Closing out their touring run with Yot Club, Brooklyn-based singer-songwriter Renny Conti serenaded the Music Hall of Williamsburg last Wednesday for a memorable hometown performance. The iconic venue wasn’t packed wall-to-wall, but that only made the evening feel more intimate; some performances thrive when there’s a little room left for the music left for the music to breathe, and Renny felt perfectly suited for that atmosphere. It was as if he had opened the door to his apartment and welcomed us inside like an old friend he hadn’t seen in years, offering a warm embrace and a collection of folk-tinged comfort melodies to carry us through the night.
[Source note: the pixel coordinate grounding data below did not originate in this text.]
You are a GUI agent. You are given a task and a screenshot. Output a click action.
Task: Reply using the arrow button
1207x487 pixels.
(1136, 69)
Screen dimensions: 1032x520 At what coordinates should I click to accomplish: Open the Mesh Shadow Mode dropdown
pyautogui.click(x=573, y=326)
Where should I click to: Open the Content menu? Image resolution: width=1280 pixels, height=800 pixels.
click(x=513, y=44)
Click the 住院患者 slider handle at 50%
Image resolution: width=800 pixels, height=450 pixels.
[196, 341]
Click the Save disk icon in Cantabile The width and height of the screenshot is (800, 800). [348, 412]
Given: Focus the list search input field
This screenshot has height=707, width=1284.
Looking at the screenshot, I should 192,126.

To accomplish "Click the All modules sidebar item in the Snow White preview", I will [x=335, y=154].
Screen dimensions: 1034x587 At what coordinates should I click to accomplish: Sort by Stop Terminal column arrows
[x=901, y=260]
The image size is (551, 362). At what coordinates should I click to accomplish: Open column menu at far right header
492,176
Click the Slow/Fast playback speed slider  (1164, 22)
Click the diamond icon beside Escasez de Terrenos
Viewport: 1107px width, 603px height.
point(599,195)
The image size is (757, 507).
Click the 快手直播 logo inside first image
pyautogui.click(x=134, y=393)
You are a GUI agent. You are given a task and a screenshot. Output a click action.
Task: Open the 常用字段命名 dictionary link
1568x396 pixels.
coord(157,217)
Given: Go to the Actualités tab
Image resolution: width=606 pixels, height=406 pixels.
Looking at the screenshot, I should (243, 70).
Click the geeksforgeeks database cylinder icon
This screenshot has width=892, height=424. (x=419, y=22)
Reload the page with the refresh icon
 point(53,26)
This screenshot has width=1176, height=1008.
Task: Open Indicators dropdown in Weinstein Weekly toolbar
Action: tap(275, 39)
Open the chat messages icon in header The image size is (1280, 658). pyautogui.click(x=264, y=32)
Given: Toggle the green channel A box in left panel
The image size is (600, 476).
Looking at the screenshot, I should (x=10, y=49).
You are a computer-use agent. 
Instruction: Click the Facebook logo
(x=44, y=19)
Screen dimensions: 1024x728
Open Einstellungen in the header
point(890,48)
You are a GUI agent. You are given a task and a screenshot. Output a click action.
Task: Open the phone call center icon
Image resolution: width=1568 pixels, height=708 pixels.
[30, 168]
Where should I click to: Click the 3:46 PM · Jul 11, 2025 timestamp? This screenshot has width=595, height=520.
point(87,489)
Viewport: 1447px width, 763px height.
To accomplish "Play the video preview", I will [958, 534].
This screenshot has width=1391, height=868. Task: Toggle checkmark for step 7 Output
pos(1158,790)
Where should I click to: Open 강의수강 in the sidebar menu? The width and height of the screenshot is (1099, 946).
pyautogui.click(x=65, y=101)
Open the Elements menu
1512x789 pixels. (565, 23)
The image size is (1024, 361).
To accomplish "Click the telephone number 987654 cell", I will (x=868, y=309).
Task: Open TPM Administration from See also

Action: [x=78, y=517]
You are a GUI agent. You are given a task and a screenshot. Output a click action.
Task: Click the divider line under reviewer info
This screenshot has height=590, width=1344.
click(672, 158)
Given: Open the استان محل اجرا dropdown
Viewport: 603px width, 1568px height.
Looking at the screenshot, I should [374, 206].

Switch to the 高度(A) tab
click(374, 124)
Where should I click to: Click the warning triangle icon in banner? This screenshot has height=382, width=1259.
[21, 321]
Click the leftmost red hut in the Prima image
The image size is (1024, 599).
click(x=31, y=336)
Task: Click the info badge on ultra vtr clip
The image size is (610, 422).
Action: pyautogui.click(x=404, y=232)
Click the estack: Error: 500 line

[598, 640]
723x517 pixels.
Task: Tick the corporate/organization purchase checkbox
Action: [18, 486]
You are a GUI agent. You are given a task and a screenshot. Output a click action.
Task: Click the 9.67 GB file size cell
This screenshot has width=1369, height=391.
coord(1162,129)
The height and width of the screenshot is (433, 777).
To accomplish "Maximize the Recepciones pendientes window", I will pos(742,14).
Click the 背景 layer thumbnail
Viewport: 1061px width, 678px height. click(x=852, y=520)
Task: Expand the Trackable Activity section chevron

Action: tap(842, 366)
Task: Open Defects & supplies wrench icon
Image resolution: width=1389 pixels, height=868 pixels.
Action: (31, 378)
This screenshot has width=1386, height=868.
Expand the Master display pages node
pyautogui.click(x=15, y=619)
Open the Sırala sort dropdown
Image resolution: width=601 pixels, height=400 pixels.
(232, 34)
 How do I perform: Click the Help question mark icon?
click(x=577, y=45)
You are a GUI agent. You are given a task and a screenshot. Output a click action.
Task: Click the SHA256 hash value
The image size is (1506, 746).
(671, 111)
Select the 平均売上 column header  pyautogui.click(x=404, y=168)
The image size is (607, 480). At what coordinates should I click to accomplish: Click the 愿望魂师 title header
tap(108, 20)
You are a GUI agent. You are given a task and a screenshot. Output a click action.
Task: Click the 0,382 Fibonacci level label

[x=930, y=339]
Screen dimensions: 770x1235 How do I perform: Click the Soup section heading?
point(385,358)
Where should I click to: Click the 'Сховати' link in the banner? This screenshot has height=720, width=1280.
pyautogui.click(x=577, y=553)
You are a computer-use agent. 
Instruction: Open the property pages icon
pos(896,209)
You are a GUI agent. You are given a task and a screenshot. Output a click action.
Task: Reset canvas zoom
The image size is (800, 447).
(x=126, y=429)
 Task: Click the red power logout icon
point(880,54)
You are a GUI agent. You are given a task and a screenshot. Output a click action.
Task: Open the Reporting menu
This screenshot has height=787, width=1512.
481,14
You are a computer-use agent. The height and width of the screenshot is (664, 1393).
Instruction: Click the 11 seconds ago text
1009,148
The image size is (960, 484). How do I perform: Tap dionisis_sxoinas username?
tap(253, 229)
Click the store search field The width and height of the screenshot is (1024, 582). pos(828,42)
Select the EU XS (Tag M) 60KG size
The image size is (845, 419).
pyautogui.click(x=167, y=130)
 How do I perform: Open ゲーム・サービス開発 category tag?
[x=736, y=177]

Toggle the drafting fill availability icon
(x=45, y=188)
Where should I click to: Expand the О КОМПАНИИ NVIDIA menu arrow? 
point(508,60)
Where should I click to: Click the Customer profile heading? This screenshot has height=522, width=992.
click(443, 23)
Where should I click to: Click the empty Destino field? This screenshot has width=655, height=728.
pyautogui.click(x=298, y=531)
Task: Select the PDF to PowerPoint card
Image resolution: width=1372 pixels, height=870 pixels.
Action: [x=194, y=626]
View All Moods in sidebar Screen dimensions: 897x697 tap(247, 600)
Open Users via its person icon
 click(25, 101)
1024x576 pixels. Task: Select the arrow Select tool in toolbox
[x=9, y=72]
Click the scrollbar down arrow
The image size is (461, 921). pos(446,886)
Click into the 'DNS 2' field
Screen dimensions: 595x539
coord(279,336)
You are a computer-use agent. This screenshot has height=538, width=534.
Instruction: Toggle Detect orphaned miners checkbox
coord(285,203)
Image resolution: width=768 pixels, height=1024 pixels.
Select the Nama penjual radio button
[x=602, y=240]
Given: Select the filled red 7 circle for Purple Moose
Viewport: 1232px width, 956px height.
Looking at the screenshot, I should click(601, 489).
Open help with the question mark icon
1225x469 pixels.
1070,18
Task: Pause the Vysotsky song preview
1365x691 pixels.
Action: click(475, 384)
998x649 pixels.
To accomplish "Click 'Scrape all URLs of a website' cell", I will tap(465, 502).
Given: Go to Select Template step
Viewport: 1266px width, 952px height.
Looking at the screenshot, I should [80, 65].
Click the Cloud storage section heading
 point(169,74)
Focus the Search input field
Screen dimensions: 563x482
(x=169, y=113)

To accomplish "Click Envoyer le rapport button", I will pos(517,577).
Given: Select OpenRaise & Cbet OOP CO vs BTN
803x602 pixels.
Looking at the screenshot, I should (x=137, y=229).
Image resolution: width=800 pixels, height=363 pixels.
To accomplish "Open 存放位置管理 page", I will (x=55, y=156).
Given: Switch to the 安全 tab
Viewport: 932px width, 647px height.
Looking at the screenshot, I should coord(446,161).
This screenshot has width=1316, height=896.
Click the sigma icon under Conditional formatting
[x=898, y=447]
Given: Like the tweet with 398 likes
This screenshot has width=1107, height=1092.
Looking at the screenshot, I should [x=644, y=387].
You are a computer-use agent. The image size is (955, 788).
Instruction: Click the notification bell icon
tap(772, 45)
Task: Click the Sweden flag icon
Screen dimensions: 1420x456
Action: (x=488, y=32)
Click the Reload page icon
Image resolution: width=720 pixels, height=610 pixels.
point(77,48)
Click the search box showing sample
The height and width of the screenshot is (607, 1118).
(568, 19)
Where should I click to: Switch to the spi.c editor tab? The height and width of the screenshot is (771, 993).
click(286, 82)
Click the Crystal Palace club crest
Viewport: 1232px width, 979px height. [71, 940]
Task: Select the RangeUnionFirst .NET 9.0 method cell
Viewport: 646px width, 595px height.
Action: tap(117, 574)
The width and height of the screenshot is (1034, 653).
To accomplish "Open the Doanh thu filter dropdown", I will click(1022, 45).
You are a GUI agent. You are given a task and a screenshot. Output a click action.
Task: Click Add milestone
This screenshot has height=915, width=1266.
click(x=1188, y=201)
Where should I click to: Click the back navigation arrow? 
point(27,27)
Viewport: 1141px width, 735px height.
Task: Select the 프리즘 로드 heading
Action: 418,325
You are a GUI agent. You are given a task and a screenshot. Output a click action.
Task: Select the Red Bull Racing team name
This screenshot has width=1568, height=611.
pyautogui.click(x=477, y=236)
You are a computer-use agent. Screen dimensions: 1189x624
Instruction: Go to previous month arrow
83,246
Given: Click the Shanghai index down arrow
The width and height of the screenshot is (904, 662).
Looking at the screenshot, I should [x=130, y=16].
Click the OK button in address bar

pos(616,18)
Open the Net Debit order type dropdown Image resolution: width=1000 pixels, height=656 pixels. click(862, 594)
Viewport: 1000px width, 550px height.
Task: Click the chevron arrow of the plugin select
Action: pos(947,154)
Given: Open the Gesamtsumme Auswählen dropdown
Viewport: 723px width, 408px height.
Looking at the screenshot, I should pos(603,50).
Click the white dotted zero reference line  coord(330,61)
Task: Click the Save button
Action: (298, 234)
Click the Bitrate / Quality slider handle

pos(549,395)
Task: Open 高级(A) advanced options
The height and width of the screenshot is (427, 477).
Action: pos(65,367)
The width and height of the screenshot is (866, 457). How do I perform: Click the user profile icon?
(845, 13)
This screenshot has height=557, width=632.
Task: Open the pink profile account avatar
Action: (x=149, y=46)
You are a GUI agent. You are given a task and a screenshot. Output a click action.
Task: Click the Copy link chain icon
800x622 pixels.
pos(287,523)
More than just a singer-songwriter, Renny Conti is one of the more compelling emerging voices in the indie space, producing his own material and tracking his own instrumentals as a multi-instrumentalist. His music settles somewhere between indie pop and rock, but there’s a homespun folk pulse running beneath everything that adds another layer of depth and makes direct comparisons difficult. Renny Conti feels less like an artist following a blueprint and more like someone quickly sketching his own. He folds folk traditions into more accessible spaces, leaning into hushed textures and intricate arrangements that appeal equally to classic rock devotees, indie enthusiasts, and folk romantics. With his recent signing to Mom + Pop Records, it genuinely feels like the opening chapter of a much larger story. I can’t wait to watch his music continue to stretch toward new horizons.
In 2025, listeners received the first glimpse of that direction through his debut record, People Floating, and in 2026, he’s showing no signs of standing still. Just a few weeks ago, he released his latest single, “Mona Lisa,” which expands his soft, acoustic-driven world with lyricism that reads more like poetry scribbled in the margins of a notebook than conventional songwriting.
At the Music Hall of Williamsburg, “Mona Lisa” bloomed beautifully onstage alongside a selection of tracks from his debut record. Despite moving cross-country from Portland back to Brooklyn over the past few weeks, Conti seemed far from disconnected. The spark was still bright in his eyes as he drifted through the five-song set. What struck me most was the full-band experience he brought with him. It’s easy for a solo act to stand alone beneath the lights accompanied only by backing tracks, but you can immediately tell Conti approaches music with the mindset of a producer and multi-instrumentalist. Every detail feels intentional, and he refused to cut corners, even while navigating a largely DIY touring process.
The slide guitar was absolutely mesmerizing and immediately caught my attention. The cry of the strings floated through the room like a distant train whistle, adding a texture to the music that simply can’t be replicated without the instrument physically present in the room. And I wasn’t the only one who felt it. The entire audience seemed suspended in the atmosphere Conti created, completely under his spell from beginning to end. As an opening act, holding a crowd’s attention can be difficult, and one of my biggest frustrations at concerts is when conversations drown out the music of the opener. But during Renny’s set, you could hear a pin drop. The audience hung onto every word, every lyric, every subtle shift in arrangements, swaying gently as the songs washed over them.
Although the Music Hall of Williamsburg marked the final stop of Renny Conti’s run supporting Yot Club, there has never been a better time to step into his world, especially with a new label partnership and a fresh single already making waves. If you’re searching for the perfect soundtrack to a summer spent wandering, reflecting, and watching a city glow after sunset, Renny Conti’s voice is already drifting through the distance, patiently waiting to be discovered.